**Work task:**
Every line in the data below from the one containing "Image resolution: width=342" down to the one containing "This screenshot has width=1178, height=659.", both included, must be retyped exactly; no other line is to appear.

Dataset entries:
BEGIN

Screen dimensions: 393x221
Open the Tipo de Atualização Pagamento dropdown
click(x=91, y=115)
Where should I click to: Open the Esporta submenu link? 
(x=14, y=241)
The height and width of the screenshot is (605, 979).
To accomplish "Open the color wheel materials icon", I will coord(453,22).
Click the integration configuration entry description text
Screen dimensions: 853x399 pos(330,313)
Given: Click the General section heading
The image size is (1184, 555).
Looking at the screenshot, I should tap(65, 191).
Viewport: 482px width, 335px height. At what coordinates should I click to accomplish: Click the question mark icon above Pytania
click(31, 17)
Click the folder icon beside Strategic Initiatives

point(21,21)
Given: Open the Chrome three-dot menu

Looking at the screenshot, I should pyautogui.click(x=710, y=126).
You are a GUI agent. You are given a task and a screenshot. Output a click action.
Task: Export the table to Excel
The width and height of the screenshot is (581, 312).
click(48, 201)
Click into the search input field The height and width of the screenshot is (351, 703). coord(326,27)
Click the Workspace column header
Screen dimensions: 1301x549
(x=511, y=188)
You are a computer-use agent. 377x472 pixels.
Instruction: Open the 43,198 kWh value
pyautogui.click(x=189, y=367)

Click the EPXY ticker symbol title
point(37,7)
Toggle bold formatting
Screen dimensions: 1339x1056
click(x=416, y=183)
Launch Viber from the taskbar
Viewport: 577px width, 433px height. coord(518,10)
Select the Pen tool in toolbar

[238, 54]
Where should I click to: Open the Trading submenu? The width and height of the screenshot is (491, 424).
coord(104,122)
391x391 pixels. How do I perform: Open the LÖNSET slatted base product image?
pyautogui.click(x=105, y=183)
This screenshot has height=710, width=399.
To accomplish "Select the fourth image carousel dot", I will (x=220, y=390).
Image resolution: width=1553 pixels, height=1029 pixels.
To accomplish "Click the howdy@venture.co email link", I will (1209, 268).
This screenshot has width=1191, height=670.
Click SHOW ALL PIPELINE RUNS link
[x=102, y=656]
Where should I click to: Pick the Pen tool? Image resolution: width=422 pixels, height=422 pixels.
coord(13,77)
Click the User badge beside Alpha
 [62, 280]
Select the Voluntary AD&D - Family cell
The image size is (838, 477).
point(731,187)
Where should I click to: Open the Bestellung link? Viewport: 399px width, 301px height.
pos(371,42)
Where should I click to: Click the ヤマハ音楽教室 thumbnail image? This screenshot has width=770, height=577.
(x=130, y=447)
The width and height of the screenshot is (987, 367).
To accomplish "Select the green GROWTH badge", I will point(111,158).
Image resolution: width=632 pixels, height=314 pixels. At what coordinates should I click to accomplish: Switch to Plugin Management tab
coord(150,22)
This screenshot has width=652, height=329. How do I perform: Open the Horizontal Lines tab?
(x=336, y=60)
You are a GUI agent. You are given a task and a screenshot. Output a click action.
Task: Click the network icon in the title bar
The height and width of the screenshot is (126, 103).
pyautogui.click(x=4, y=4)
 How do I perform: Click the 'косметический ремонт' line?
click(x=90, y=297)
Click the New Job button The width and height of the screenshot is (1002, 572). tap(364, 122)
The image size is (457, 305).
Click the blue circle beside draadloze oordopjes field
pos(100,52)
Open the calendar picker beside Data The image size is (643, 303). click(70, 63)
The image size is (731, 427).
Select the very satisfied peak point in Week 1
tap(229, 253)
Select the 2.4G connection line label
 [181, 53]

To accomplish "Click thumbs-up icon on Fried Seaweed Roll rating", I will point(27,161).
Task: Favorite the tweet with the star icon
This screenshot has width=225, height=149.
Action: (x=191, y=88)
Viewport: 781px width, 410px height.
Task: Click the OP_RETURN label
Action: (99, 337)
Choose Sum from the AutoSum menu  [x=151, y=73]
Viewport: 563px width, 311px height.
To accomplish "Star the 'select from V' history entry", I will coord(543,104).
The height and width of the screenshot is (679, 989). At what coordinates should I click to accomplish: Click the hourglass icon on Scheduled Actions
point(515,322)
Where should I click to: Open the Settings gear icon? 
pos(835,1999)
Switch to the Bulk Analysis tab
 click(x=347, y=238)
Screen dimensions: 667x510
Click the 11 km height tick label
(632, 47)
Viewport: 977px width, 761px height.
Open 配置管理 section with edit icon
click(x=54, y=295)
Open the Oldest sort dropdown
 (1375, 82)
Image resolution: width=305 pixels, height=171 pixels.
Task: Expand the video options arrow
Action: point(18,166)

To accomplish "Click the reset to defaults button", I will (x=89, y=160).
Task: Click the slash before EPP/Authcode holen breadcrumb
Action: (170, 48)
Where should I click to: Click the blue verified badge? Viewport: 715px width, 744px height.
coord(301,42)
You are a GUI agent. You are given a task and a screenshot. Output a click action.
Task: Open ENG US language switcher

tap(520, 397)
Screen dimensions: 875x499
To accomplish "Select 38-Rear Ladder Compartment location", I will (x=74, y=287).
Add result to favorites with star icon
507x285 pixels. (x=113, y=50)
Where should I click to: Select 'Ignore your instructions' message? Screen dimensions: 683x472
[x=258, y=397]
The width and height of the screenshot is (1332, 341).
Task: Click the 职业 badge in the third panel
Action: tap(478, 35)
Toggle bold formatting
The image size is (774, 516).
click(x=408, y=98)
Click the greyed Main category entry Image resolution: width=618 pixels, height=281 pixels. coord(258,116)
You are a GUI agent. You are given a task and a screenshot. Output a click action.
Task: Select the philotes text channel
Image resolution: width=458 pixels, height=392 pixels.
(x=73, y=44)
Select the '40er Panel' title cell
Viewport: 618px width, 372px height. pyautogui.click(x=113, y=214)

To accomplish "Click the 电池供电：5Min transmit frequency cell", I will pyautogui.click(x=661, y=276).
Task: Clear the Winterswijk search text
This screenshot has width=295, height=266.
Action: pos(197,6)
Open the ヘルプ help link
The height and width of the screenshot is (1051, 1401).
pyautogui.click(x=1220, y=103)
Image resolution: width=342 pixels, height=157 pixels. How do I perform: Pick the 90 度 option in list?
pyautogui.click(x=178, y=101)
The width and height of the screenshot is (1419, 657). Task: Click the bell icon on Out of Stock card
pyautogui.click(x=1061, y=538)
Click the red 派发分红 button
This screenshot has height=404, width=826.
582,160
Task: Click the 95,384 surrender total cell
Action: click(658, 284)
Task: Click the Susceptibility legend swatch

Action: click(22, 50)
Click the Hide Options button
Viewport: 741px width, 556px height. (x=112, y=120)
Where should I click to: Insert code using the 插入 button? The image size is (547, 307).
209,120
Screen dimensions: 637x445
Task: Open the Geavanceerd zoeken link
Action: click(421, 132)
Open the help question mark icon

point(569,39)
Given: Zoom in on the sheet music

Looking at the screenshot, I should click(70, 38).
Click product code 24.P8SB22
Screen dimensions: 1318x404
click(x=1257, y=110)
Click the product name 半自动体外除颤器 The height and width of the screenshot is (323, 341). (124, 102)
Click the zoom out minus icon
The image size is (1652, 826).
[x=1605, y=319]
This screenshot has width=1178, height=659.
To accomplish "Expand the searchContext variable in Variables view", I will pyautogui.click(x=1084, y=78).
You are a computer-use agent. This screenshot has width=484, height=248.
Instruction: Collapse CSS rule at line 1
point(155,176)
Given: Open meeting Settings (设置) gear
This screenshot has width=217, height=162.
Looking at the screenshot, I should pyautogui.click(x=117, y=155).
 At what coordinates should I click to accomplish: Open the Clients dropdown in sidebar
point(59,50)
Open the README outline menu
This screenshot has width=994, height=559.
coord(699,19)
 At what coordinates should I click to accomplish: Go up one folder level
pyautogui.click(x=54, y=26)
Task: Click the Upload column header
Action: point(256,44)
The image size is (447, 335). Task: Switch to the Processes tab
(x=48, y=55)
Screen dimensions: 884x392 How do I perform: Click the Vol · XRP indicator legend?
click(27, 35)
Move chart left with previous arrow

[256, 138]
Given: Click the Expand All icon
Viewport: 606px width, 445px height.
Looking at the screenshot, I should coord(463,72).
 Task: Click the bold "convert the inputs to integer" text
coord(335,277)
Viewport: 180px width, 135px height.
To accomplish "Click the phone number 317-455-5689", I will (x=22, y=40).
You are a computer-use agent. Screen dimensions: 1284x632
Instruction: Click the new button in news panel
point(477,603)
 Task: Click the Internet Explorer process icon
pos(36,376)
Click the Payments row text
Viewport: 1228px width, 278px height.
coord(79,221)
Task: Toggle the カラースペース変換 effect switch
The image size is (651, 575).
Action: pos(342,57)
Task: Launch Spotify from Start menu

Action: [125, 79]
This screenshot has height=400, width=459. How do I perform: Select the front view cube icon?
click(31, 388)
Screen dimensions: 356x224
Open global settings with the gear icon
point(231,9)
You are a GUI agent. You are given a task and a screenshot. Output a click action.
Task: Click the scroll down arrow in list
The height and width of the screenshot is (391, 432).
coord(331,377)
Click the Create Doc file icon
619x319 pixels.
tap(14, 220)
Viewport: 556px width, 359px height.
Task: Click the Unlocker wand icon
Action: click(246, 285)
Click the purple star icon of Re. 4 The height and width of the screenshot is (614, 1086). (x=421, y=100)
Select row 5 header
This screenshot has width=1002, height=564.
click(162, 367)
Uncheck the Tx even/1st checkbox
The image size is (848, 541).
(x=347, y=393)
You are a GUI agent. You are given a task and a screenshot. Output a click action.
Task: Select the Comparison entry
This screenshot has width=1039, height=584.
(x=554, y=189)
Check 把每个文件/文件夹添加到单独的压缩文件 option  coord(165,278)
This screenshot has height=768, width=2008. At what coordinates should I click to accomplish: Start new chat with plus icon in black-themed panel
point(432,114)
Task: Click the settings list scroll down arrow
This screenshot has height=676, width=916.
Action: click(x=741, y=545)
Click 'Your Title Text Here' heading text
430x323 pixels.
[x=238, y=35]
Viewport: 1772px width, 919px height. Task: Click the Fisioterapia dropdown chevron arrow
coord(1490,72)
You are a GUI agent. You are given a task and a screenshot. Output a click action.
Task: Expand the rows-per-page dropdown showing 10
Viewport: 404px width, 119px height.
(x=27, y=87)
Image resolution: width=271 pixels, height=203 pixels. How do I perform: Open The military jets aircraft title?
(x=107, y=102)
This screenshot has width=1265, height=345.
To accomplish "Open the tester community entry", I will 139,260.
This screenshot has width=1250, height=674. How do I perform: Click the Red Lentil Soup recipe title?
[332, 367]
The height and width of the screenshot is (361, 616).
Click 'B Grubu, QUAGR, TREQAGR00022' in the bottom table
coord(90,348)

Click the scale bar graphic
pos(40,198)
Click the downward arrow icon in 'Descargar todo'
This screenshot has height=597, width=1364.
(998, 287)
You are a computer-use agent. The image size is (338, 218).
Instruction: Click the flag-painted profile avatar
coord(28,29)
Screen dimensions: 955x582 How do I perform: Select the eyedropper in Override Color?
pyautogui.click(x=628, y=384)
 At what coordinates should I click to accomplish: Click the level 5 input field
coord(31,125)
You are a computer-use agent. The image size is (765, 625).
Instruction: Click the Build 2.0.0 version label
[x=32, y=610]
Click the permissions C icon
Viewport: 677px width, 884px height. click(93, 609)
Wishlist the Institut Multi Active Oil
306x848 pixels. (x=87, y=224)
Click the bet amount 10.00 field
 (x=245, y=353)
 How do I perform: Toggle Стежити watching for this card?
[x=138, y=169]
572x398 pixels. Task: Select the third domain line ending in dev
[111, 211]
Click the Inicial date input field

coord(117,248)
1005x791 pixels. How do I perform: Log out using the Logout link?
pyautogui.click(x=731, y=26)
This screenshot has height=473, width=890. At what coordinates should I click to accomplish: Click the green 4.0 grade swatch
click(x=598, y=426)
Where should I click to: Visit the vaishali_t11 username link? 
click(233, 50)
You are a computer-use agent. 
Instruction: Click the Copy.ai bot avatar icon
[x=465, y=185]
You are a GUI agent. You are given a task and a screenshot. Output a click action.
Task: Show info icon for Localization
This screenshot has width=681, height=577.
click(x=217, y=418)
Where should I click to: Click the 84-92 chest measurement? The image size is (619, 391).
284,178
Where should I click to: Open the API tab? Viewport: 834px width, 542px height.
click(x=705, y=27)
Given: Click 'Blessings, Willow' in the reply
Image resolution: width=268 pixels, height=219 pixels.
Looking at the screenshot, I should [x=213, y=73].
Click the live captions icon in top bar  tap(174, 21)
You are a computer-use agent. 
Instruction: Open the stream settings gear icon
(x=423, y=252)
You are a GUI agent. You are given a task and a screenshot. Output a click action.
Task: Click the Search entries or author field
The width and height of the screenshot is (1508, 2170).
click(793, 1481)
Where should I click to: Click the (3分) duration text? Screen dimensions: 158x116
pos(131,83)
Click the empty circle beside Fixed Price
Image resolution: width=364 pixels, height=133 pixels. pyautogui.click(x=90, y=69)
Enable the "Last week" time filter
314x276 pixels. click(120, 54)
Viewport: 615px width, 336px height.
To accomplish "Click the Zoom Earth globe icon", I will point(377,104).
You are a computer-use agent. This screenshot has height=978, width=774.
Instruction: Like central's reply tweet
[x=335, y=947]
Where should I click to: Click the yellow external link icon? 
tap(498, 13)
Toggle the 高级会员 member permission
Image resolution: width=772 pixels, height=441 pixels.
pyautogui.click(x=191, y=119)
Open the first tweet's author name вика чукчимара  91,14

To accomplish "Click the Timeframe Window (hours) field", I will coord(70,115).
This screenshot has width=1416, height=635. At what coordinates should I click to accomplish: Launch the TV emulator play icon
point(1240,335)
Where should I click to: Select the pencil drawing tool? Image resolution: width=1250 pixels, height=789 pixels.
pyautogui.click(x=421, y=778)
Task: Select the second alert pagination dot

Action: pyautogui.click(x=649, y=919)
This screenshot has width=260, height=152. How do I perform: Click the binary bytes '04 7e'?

END

**Your solution:**
Image resolution: width=342 pixels, height=157 pixels. How do I perform: Pick the 90 度 option in list?
pyautogui.click(x=178, y=101)
The width and height of the screenshot is (1419, 657). Task: Click the bell icon on Out of Stock card
pyautogui.click(x=1061, y=538)
Click the red 派发分红 button
This screenshot has height=404, width=826.
582,160
Task: Click the 95,384 surrender total cell
Action: click(658, 284)
Task: Click the Susceptibility legend swatch

Action: click(22, 50)
Click the Hide Options button
Viewport: 741px width, 556px height. (x=112, y=120)
Where should I click to: Insert code using the 插入 button? The image size is (547, 307).
209,120
Screen dimensions: 637x445
Task: Open the Geavanceerd zoeken link
Action: click(421, 132)
Open the help question mark icon

point(569,39)
Given: Zoom in on the sheet music

Looking at the screenshot, I should click(70, 38).
Click product code 24.P8SB22
Screen dimensions: 1318x404
click(x=1257, y=110)
Click the product name 半自动体外除颤器 The height and width of the screenshot is (323, 341). (124, 102)
Click the zoom out minus icon
The image size is (1652, 826).
[x=1605, y=319]
This screenshot has width=1178, height=659.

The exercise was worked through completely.